Given passage:
========================================

Cultural Observances:

Band members=Oppas: Before the Eye Candy concert, both teen girls and tiny little middle school girls refer to the band members as "oppas," which means big brothers. Korean girls/women get to use this term for older guy friends as well as blood relatives, and the term seems to be applied a lot to famous guys. So long as they look up to a guy, they get to call him oppa, even if he's a distant actor or singer.

Noraebang: In episode 1, the guys go hang out in a karaoke room, but only two of them are actually having fun and singing. Everyone else is depressed.

New words: "Eodi" is "where". "Eodi-ah" seems to be "where are you?"

Episode Evaluations: This show is easily ten times better than I was expecting. There's a bit of depth here, but the show isn't trying to be deep. There's no voiceover talking about the larger meanings of life; you just see them played out in these kids' everyday struggles. I plan to keep watching and reviewing this one--it may just be a keeper.

You can watch an English subtitled version of episode 1 HERE at Dramafever.

========================================

Input data:
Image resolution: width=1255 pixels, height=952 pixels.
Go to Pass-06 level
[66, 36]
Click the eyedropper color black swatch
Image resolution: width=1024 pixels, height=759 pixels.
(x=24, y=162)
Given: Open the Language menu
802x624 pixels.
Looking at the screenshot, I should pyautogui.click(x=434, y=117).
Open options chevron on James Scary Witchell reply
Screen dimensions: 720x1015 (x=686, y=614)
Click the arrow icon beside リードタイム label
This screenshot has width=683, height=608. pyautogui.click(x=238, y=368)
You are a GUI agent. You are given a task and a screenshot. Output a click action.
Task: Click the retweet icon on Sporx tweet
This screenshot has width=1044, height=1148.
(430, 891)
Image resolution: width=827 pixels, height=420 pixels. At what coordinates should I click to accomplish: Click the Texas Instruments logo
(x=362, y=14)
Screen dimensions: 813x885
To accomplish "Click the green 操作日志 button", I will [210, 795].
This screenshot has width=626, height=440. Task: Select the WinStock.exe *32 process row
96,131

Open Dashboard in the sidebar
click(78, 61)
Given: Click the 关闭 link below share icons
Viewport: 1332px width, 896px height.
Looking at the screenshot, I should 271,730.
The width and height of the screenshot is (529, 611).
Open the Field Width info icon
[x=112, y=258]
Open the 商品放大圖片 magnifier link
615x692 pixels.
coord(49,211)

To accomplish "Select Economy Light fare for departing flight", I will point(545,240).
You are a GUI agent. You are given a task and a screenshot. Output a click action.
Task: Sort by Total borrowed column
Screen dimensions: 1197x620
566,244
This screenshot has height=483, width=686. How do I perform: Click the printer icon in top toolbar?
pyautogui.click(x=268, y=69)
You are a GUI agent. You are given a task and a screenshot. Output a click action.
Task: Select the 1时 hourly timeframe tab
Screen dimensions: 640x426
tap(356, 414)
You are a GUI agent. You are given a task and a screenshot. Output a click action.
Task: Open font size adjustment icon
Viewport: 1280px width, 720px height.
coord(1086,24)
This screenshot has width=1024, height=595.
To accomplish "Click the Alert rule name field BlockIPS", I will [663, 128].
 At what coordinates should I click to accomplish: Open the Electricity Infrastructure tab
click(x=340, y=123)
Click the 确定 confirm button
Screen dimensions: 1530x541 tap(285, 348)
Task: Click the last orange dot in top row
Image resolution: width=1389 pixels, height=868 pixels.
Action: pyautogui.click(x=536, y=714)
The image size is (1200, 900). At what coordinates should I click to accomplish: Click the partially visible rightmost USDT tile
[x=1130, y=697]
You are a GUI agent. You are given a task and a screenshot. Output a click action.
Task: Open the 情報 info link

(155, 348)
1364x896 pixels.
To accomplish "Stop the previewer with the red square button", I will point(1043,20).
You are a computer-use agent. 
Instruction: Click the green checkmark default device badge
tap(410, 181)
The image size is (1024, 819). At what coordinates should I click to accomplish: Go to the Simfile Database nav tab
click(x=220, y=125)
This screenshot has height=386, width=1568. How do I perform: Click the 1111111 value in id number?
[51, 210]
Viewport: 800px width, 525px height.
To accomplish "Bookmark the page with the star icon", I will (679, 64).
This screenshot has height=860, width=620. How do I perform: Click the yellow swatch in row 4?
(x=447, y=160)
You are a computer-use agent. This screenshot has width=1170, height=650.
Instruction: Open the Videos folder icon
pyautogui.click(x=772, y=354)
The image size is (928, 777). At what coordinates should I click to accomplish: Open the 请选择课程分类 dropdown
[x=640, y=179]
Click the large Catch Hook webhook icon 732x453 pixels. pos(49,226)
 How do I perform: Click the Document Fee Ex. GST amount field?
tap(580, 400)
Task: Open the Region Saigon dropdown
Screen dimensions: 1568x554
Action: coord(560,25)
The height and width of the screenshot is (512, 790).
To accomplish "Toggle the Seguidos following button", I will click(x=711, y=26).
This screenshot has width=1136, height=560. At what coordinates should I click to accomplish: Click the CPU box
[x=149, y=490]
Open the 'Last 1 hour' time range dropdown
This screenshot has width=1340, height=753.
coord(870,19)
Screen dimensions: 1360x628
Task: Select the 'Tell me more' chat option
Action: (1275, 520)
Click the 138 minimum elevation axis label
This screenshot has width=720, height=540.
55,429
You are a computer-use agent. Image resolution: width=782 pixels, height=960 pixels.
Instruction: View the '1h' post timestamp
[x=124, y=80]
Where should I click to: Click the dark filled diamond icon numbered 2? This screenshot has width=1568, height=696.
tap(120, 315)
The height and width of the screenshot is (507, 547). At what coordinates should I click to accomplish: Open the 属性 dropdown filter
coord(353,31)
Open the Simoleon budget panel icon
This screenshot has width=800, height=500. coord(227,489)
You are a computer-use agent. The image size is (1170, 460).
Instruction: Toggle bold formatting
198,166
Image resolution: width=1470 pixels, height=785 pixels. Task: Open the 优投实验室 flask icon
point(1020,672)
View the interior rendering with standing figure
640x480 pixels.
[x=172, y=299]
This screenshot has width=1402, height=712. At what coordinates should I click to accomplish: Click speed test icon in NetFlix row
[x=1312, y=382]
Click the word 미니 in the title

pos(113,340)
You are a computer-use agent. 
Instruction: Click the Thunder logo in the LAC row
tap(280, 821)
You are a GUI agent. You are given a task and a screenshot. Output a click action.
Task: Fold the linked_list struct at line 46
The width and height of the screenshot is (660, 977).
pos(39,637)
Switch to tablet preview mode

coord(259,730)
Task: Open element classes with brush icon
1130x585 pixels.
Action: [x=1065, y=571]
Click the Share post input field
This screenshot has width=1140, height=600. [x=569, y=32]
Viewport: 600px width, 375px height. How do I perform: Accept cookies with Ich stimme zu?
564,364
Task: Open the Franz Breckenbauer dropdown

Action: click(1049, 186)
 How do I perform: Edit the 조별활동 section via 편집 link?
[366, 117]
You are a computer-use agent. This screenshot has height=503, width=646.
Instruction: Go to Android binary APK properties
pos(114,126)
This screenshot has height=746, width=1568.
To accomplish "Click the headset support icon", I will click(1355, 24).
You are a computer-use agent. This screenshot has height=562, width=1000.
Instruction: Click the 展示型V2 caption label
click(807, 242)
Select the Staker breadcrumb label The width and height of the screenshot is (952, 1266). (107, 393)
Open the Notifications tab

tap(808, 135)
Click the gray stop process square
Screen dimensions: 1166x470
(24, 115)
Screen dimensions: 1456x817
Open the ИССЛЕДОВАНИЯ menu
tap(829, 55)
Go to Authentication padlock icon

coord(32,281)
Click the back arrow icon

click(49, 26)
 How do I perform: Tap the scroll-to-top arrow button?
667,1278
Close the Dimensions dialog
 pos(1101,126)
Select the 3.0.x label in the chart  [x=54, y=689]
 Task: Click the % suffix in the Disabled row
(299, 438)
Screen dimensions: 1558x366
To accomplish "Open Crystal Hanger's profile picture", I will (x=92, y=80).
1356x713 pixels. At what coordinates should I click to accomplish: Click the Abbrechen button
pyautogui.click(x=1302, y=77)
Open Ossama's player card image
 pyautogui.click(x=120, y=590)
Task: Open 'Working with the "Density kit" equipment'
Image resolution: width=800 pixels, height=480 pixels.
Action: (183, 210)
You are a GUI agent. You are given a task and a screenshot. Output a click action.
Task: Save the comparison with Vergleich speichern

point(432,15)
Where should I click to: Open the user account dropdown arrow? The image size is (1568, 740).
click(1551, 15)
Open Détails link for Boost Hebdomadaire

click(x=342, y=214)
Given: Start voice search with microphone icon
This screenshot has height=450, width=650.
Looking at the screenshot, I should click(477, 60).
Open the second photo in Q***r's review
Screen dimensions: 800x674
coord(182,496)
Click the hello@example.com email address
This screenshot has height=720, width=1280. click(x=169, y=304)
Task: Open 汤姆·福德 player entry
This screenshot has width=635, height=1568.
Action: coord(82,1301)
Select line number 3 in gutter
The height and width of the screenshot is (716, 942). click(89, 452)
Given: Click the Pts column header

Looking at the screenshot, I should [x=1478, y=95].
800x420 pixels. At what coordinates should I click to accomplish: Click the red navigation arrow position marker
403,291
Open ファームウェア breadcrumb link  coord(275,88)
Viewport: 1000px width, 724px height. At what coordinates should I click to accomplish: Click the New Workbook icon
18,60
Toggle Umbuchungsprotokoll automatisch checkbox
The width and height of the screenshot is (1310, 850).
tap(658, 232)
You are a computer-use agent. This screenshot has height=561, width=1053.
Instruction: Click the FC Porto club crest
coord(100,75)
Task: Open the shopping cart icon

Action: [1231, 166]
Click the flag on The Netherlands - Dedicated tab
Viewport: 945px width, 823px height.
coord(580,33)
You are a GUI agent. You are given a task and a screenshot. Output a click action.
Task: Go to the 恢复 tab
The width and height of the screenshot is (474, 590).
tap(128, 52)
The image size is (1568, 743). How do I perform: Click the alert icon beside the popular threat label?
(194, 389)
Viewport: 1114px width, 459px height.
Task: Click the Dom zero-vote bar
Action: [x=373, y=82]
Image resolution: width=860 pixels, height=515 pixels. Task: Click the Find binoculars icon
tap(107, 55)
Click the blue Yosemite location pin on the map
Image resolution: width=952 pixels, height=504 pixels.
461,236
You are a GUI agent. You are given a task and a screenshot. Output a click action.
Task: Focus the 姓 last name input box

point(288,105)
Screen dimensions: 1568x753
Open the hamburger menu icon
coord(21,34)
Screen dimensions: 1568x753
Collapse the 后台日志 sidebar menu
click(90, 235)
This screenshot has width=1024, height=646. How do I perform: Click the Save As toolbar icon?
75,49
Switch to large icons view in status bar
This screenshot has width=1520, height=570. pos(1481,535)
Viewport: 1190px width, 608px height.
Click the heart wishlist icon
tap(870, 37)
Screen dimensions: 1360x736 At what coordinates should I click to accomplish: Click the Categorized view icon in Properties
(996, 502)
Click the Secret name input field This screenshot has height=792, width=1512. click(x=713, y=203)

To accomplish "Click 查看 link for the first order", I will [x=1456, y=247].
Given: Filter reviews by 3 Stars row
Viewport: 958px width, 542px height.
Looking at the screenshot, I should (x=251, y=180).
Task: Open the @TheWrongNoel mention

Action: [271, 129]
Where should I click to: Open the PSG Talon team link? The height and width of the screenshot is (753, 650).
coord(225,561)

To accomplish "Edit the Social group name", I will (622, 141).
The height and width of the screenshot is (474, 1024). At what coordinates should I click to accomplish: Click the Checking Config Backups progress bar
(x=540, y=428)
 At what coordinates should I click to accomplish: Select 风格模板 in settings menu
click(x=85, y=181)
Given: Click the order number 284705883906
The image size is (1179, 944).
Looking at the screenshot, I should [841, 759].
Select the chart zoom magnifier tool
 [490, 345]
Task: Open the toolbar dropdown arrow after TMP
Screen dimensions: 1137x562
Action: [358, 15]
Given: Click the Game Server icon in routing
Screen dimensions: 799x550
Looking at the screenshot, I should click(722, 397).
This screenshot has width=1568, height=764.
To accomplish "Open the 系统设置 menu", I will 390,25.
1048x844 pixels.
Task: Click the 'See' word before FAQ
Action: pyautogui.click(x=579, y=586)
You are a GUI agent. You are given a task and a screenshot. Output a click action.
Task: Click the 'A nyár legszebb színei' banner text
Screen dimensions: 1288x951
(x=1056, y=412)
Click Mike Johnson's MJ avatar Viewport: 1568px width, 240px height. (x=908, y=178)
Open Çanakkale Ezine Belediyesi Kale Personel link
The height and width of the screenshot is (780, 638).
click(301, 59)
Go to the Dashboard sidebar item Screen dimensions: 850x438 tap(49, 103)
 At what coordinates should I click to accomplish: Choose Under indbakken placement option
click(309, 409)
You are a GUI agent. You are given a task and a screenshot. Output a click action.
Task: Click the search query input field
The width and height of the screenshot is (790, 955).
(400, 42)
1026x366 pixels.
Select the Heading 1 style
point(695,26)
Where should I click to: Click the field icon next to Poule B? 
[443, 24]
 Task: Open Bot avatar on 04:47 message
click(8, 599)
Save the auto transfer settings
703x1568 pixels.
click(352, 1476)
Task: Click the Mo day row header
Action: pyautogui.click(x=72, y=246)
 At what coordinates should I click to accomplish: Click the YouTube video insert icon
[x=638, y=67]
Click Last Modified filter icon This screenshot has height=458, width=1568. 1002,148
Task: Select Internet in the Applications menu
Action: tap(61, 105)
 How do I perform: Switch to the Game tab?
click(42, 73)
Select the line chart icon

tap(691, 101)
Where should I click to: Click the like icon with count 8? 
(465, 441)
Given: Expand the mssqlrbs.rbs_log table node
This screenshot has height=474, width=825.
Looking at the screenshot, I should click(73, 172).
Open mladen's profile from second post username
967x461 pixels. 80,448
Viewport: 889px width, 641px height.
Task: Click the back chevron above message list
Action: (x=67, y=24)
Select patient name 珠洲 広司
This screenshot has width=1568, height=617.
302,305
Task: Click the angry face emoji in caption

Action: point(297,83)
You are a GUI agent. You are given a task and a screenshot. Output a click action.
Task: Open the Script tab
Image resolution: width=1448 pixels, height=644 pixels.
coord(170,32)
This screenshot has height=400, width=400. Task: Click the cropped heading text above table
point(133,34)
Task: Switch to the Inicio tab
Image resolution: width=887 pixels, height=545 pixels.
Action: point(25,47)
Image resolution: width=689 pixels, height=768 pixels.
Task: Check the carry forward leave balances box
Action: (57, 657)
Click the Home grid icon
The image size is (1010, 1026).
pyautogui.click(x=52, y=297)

========================================

Task goal: Retype everything in the drama review from "Band members=Oppas: Before the" down to "distant actor or singer." with no changes to wording or punctuation.

Answer box:
Band members=Oppas: Before the Eye Candy concert, both teen girls and tiny little middle school girls refer to the band members as "oppas," which means big brothers. Korean girls/women get to use this term for older guy friends as well as blood relatives, and the term seems to be applied a lot to famous guys. So long as they look up to a guy, they get to call him oppa, even if he's a distant actor or singer.